*What needs to be done*. From the first line to the last, reproduce the data exactly.

*Records to process*.
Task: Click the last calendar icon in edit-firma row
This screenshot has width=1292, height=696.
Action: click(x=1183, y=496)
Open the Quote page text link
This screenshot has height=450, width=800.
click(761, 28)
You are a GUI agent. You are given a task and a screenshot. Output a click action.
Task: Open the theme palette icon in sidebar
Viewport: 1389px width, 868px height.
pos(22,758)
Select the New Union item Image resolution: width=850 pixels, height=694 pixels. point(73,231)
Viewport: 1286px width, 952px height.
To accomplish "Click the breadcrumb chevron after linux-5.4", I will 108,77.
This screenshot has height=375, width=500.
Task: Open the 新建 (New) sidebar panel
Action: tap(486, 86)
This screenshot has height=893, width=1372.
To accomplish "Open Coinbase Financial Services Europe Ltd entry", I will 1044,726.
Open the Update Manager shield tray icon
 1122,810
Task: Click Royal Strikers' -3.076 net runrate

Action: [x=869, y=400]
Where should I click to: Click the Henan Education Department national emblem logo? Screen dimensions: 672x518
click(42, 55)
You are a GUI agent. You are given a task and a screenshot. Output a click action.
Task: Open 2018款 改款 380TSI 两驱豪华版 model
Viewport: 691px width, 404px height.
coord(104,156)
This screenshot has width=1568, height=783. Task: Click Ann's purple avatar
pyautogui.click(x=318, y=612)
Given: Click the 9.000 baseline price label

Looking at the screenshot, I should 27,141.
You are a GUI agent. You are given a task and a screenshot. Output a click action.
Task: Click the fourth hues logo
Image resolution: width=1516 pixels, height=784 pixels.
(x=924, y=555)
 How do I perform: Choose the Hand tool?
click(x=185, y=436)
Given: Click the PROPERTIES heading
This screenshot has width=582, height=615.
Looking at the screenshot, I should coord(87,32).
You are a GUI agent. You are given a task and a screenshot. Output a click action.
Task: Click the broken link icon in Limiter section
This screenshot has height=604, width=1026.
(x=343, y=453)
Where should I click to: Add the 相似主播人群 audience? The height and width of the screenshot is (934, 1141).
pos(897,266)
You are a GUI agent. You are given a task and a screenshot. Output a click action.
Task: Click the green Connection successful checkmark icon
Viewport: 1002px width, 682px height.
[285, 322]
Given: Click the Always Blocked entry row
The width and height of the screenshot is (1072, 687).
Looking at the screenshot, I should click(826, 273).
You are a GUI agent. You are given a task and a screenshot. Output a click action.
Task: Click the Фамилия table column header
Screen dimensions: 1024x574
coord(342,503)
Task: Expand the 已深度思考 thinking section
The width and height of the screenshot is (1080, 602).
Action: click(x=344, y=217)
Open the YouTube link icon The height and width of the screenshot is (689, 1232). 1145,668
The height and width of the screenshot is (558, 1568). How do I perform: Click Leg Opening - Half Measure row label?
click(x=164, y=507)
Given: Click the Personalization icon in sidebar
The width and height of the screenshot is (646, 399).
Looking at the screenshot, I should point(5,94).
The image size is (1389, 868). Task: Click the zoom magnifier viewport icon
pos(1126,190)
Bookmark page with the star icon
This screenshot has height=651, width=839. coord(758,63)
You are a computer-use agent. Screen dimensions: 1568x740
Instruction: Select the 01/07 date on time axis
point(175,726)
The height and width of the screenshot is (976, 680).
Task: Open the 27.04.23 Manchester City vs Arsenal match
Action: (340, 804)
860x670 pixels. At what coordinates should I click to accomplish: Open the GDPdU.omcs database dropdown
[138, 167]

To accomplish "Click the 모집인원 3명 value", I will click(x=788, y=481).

*Output*.
Task: Click the last calendar icon in edit-firma row
This screenshot has width=1292, height=696.
Action: click(x=1183, y=496)
Open the Quote page text link
This screenshot has height=450, width=800.
click(761, 28)
You are a GUI agent. You are given a task and a screenshot. Output a click action.
Task: Open the theme palette icon in sidebar
Viewport: 1389px width, 868px height.
pos(22,758)
Select the New Union item Image resolution: width=850 pixels, height=694 pixels. point(73,231)
Viewport: 1286px width, 952px height.
To accomplish "Click the breadcrumb chevron after linux-5.4", I will 108,77.
This screenshot has height=375, width=500.
Task: Open the 新建 (New) sidebar panel
Action: tap(486, 86)
This screenshot has height=893, width=1372.
To accomplish "Open Coinbase Financial Services Europe Ltd entry", I will 1044,726.
Open the Update Manager shield tray icon
 1122,810
Task: Click Royal Strikers' -3.076 net runrate

Action: [x=869, y=400]
Where should I click to: Click the Henan Education Department national emblem logo? Screen dimensions: 672x518
click(42, 55)
You are a GUI agent. You are given a task and a screenshot. Output a click action.
Task: Open 2018款 改款 380TSI 两驱豪华版 model
Viewport: 691px width, 404px height.
coord(104,156)
This screenshot has width=1568, height=783. Task: Click Ann's purple avatar
pyautogui.click(x=318, y=612)
Given: Click the 9.000 baseline price label

Looking at the screenshot, I should 27,141.
You are a GUI agent. You are given a task and a screenshot. Output a click action.
Task: Click the fourth hues logo
Image resolution: width=1516 pixels, height=784 pixels.
(x=924, y=555)
 How do I perform: Choose the Hand tool?
click(x=185, y=436)
Given: Click the PROPERTIES heading
This screenshot has width=582, height=615.
Looking at the screenshot, I should coord(87,32).
You are a GUI agent. You are given a task and a screenshot. Output a click action.
Task: Click the broken link icon in Limiter section
This screenshot has height=604, width=1026.
(x=343, y=453)
Where should I click to: Add the 相似主播人群 audience? The height and width of the screenshot is (934, 1141).
pos(897,266)
You are a GUI agent. You are given a task and a screenshot. Output a click action.
Task: Click the green Connection successful checkmark icon
Viewport: 1002px width, 682px height.
[285, 322]
Given: Click the Always Blocked entry row
The width and height of the screenshot is (1072, 687).
Looking at the screenshot, I should click(826, 273).
You are a GUI agent. You are given a task and a screenshot. Output a click action.
Task: Click the Фамилия table column header
Screen dimensions: 1024x574
coord(342,503)
Task: Expand the 已深度思考 thinking section
The width and height of the screenshot is (1080, 602).
Action: click(x=344, y=217)
Open the YouTube link icon The height and width of the screenshot is (689, 1232). 1145,668
The height and width of the screenshot is (558, 1568). How do I perform: Click Leg Opening - Half Measure row label?
click(x=164, y=507)
Given: Click the Personalization icon in sidebar
The width and height of the screenshot is (646, 399).
Looking at the screenshot, I should point(5,94).
The image size is (1389, 868). Task: Click the zoom magnifier viewport icon
pos(1126,190)
Bookmark page with the star icon
This screenshot has height=651, width=839. coord(758,63)
You are a computer-use agent. Screen dimensions: 1568x740
Instruction: Select the 01/07 date on time axis
point(175,726)
The height and width of the screenshot is (976, 680).
Task: Open the 27.04.23 Manchester City vs Arsenal match
Action: (340, 804)
860x670 pixels. At what coordinates should I click to accomplish: Open the GDPdU.omcs database dropdown
[138, 167]

To accomplish "Click the 모집인원 3명 value", I will click(x=788, y=481).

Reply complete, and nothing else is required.